In a previous post I described the basic principles of PetitParser and gave some introductory examples. In this blog post I am going to present a way to define more complicated grammars. We continue where we left off the last time, with the expression grammar.
Writing parsers as a script as we did in the previous post can be cumbersome, especially if grammar productions that are mutually recursive and refer to each other in complicated ways. Furthermore a grammar specified in a single script makes it unnecessary hard to reuse specific parts of that grammar. Luckily there is PPCompositeParser
to the rescue.
Defining the Grammar
As an example let’s create a composite parser using the same expression grammar we built in the last blog post:
PPCompositeParser subclass: #ExpressionGrammar
instanceVariableNames: ''
classVariableNames: ''
poolDictionaries: ''
category: 'PetitTutorial'
Again we start with the grammar for an integer number. Define the method number
in ExpressionGrammar
as follows:
ExpressionGrammar>>number
^ #digit asParser plus token trim ==> [ :token | token value asNumber ]

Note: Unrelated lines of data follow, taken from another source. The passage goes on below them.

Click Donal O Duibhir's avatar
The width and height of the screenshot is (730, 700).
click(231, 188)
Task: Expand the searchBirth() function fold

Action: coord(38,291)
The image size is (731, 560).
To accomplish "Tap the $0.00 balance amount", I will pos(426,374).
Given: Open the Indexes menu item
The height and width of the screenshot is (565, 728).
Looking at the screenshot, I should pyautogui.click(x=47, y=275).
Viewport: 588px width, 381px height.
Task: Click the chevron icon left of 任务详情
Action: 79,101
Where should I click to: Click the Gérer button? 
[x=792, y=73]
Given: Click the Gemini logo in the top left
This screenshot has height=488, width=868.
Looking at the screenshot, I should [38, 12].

Every production in ExpressionGrammar
is specified as a method that returns its parser. Productions refer to each other by reading the respective instance variable of the same name. This is important to be able to create recursive grammars. The instance variables themselves are typically not written to as PetitParser takes care to initialize them for you automatically.

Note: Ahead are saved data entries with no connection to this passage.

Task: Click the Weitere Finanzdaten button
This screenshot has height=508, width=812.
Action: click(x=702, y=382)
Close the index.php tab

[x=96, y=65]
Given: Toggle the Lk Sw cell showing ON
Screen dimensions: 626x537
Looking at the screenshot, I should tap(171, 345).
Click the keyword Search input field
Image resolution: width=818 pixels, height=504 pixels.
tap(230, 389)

Next we define the productions term
, prod
, and prim
. Contrary to our previous implementation we do not define the production actions yet; and we factor out the parts for addition (add
), multiplication (mul
), and parenthesis (parens
) into separate productions. This will give us better reusability later on. We let Pharo automatically add the necessary instance variables as we refer to them for the first time.
ExpressionGrammar>>term
^ add / prod
ExpressionGrammar>>add
^ prod , $+ asParser trim , term
ExpressionGrammar>>prod
^ mul / prim
ExpressionGrammar>>mul
^ prim , $* asParser trim , prod
ExpressionGrammar>>prim
^ parens / number
ExpressionGrammar>>parens
^ $( asParser trim , term , $) asParser trim
Last but not least we define the starting point of the expression grammar. This is done by overriding start
in the ExpressionGrammar
class:
ExpressionGrammar>>start
^ term end
Instantiating the ExpressionGrammar
gives us an expression parser that returns a default abstract-syntax tree:
parser := ExpressionGrammar new.
parser parse: '1 + 2 * 3'. " --> #(1 $+ #(2 $* 3)) "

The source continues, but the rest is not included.